**Task description**. The answer should contain only the lines running from the line with "Identify the click" to the end of the material, reproduced verbatim.

**Supplied records**.
◆ ◆ ◆ ◆ ◆

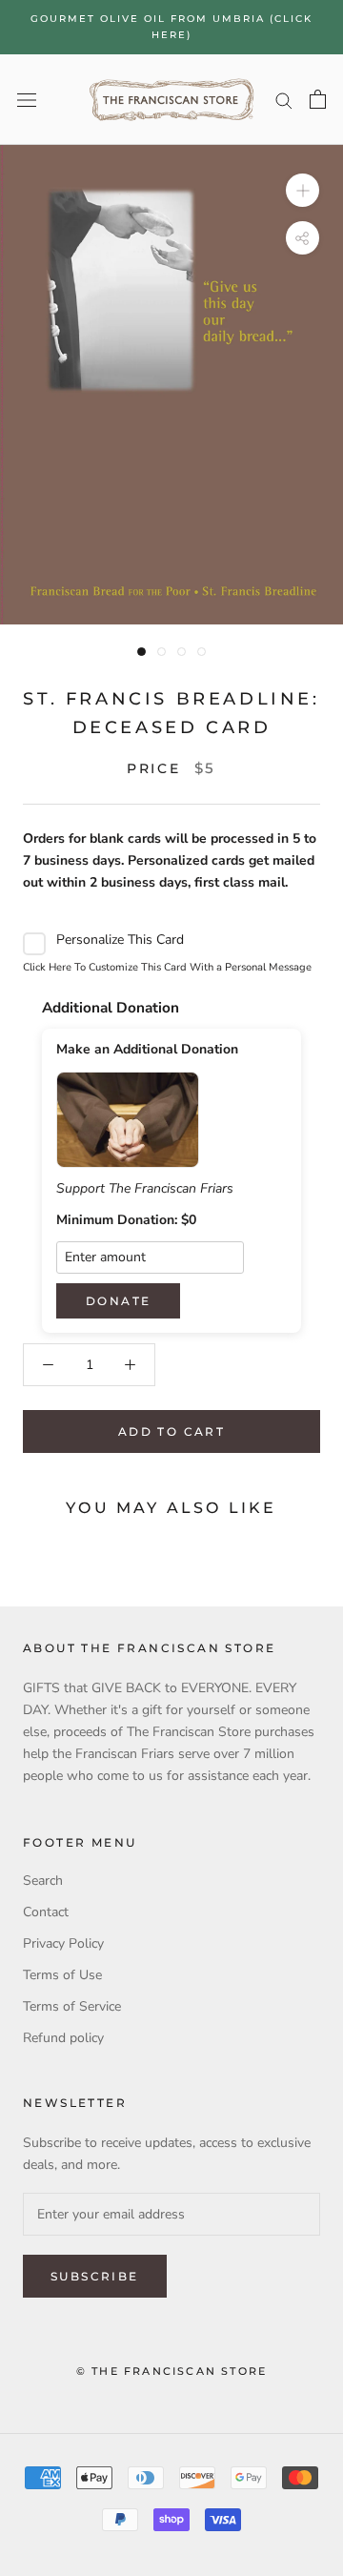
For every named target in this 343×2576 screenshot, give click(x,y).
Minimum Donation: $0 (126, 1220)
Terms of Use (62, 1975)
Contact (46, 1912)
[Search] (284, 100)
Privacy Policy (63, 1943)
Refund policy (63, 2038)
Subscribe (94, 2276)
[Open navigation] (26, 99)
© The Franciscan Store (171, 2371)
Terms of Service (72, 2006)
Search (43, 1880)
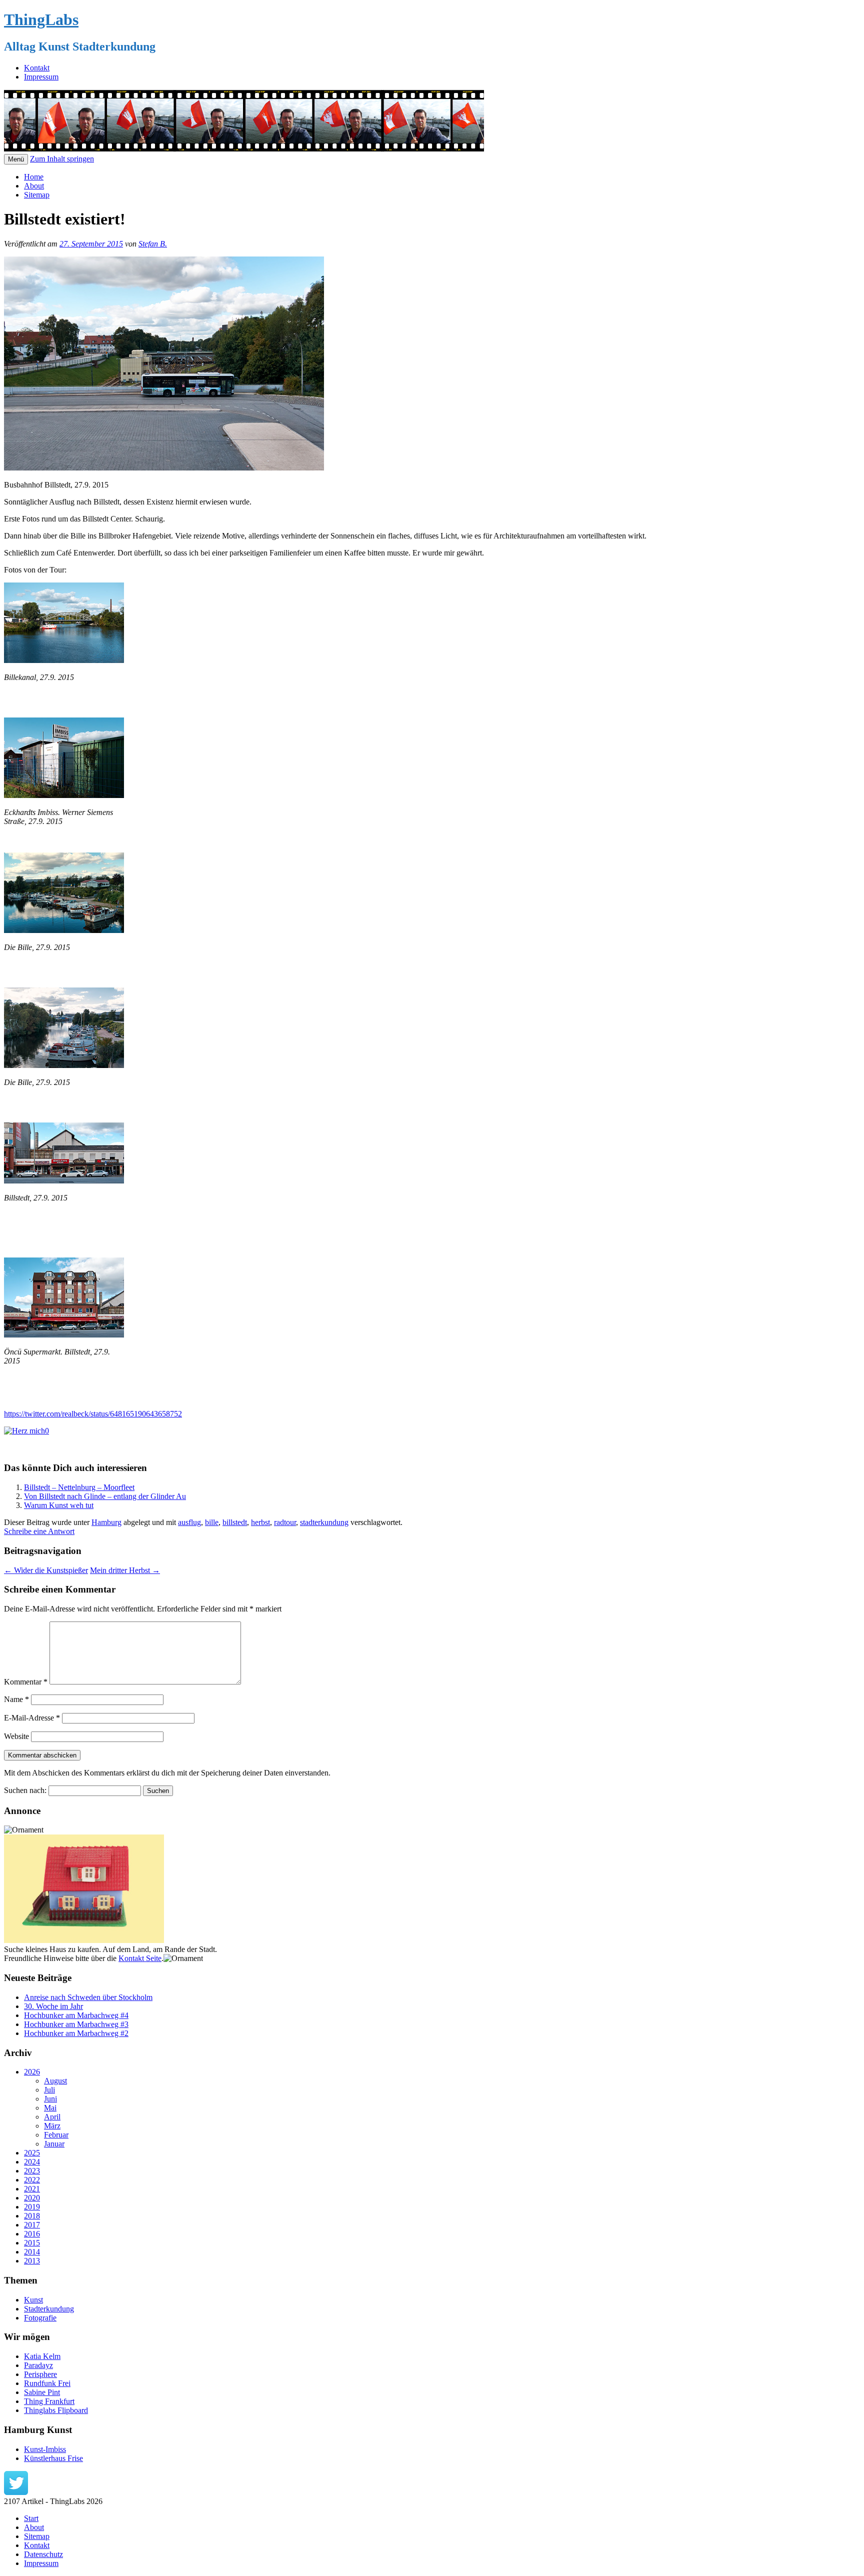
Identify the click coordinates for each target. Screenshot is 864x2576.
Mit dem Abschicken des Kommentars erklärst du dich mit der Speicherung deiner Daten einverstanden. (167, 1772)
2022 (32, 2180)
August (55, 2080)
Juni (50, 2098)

◆ ◆ ◆ ◆ ◆

**Task answer**.
Identify the click coordinates for each target. Screenshot is 864x2576.
Mit dem Abschicken des Kommentars erklärst du dich mit der Speicherung deiner Daten einverstanden. (167, 1772)
2022 (32, 2180)
August (55, 2080)
Juni (50, 2098)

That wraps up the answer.